The more difficult task of ensuring global economic stability was assigned to the IMF. Those who convened at Bretton Woods had the global depression of the 1930s very much on their minds. The Great Depression enveloped the whole world and led to unprecedented increases in unemployment. A quarter of the American workforce was unemployed during a worst point during the 1930s.
The British economist John Maynard Keynes, who would later be a key participant at the Bretton Woods, put forward a simple explanation, and a corresponding simple set of prescriptions: lack of sufficient aggregate demand explained economic downturn therefore government policies needed to stimulate aggregate demand. Governments could rely on fiscal policies, either by increasing expenditures or cutting taxes, this was if the monetary policy became ineffective. While the models underlying Keynes’s analysis have subsequently been criticized and refined, bringing deeper understanding of why market forces do not work quickly to adjust the economy to full employment, the basic lessons remain valid.

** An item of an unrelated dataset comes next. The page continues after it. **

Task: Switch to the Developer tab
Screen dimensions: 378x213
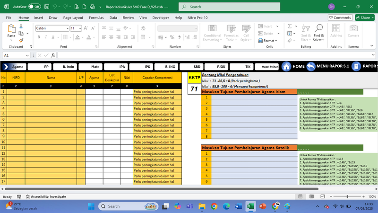Action: (x=160, y=18)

The IMF was charged with preventing another global depression. It would do this by putting international pressure on countries that were not doing their fair share to maintain global aggregate demand. The IMF also provided with loans to the countries to stimulate aggregate demand if the countries found it difficult to attain with their own resources. The IMF is a public institution, established with the money provided by taxpayers around the world. This is important to remember because IMF does not report directly to the citizens who finance it or those whose lives it effects. Rather, it reports to the ministries of finance and the central banks of the governments of the world. The major developed countries run the show, with only one country, the United States, having effective veto. (In a sense, it is similar to the United Nations, where the historical anachronism determines who holds the veto – the victorious powers of the World War II – but at least there the veto power is shared among five countries).
Over the years since its inception, the IMF has changed markedly. Founded on the belief that markets often worked badly, it now champions market supremacy with ideological fervour. Founded on the belief that there is a need for international pressure on countries to have more expansionary economic policies – such as increasing expenditures, reducing taxes, or lowering interest rates to stimulate economy – today, as per Stiglitz, IMF typically provided funds only if countries engage in policies like cutting deficits, raising taxes, or raising interest rates that lead to contraction of the economy. Keynes would have been livid at this metamorphosis of IMF.

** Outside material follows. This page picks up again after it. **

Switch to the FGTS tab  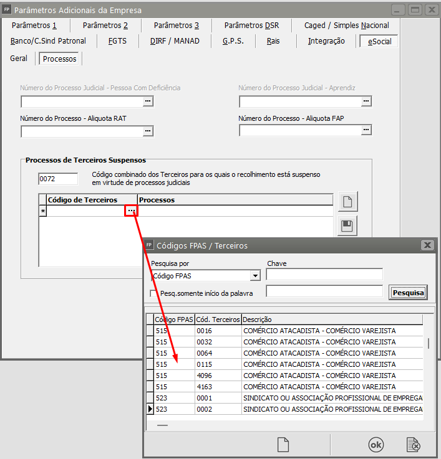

Institutionalized Change of Guard
The most dramatic change in the IMF and World Bank occurred in the 1980s, the era when Ronald Reagan and Margaret Thatcher preached free market ideology in the United States and United Kingdom respectively (Thomas Friedman’s view on Globalization – The Lexus and the Olive Tree). The IMF and World Bank became the new missionary institutions, through which these ideas were pushed on the reluctant poor countries that often badly needed their loans and grants.

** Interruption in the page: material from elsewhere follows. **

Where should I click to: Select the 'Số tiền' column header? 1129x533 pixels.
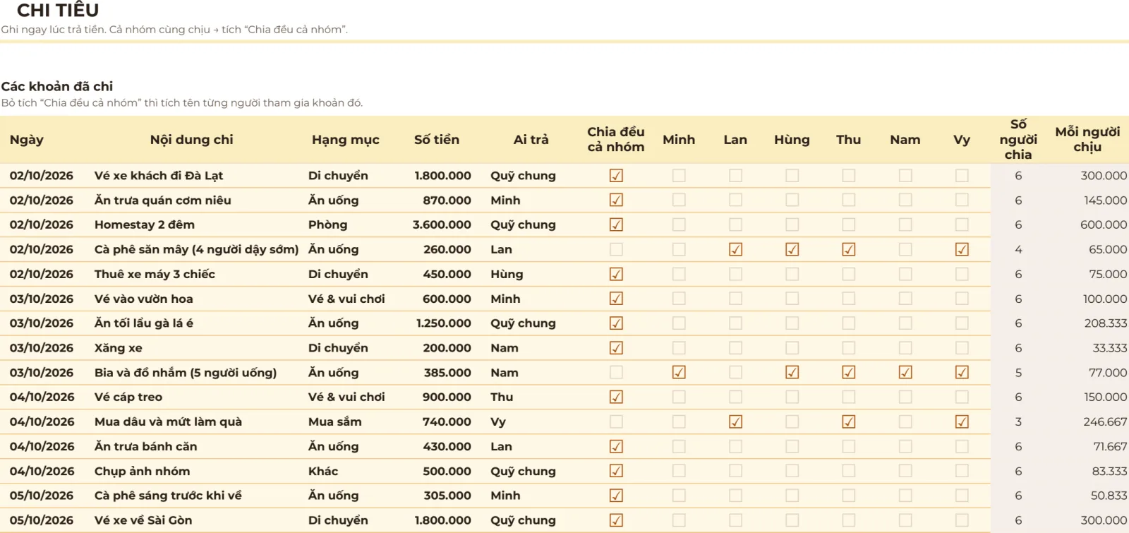pyautogui.click(x=437, y=140)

McNamara had been appointed the president of the World Bank in 1968. Touched by the poverty he saw throughout the third world, he along with his confidant and adviser Hollis Chenery, distinguished development economist, professor at Harvard, assembled a first-class group of economists from around the world to work with them. But with the changing of the guard came a new president in 1981, Willian Clausen, and a new chief economist, Ann Krueger, an International trade specialist, best known for her work on how special interests use tariffs and other protectionist measures to increase their incomes at the expense of others. While Chenery and his team had focussed on how markets failed in developing countries and what governments could do to improve markets and reduce poverty, Krueger saw governments as the problem. Free markets became the solution to the problem of developing countries. In the new ideological fervour, many of the first-rate economists that Chenery had assembled left.
In the 1980s, the Bank went beyond just lending for projects (like road and dams) to providing broad-based support, in the form of structural adjustment loans, but it did this only when the IMF gave its approval – and with that approval came IMF imposed conditions on the country. The IMF was supposed to focus on crisis, but developing countries were always in need of help, so the IMF became a permanent part of life in most of the developing world.
Controversial Globalization?
Opening to International trade has helped many countries grow quickly than they would have otherwise have done. International trade helps economic development when a country’s exports drive its economic growth. Globalization has reduced the sense of isolation felt in much of the developing world and has given many people in the developing countries access to knowledge well beyond the reach of even the wealthiest in any country a century ago. The anti-globalization protests themselves are a result of this connectedness.
Those who vilify globalization too often overlook its benefits. But the proponents of globalization have been, if anything, even more unbalanced. To them, globalization (which typically is associated with accepting triumphant capitalism, American style) is progress, developing countries must accept it, if they are to grow and to fight poverty effectively. But to many in the developing world, globalization has not brought the promised economic benefits.
The critics of globalization accuse western countries of hypocrisy and the critics are right. The Western countries pushed poor countries to eliminate trade barriers, but kept up their own barriers, preventing developing countries from exporting their agricultural products and so depriving them of desperately needed export income. Stiglitz adds, the United States was, of course, one of the prime culprits, and this was an issue about which most protestors felt intensely.
The West had driven globalization agenda, ensuring it garners a disproportionate share of the benefits, at the expense of the developing world. It was that the more advanced industrial countries declined to open up their markets to the goods of the developing countries while insisting that those countries open up their markets to the goods of the wealthier countries. The result was that some of the poorest countries in the world were actually made worse off.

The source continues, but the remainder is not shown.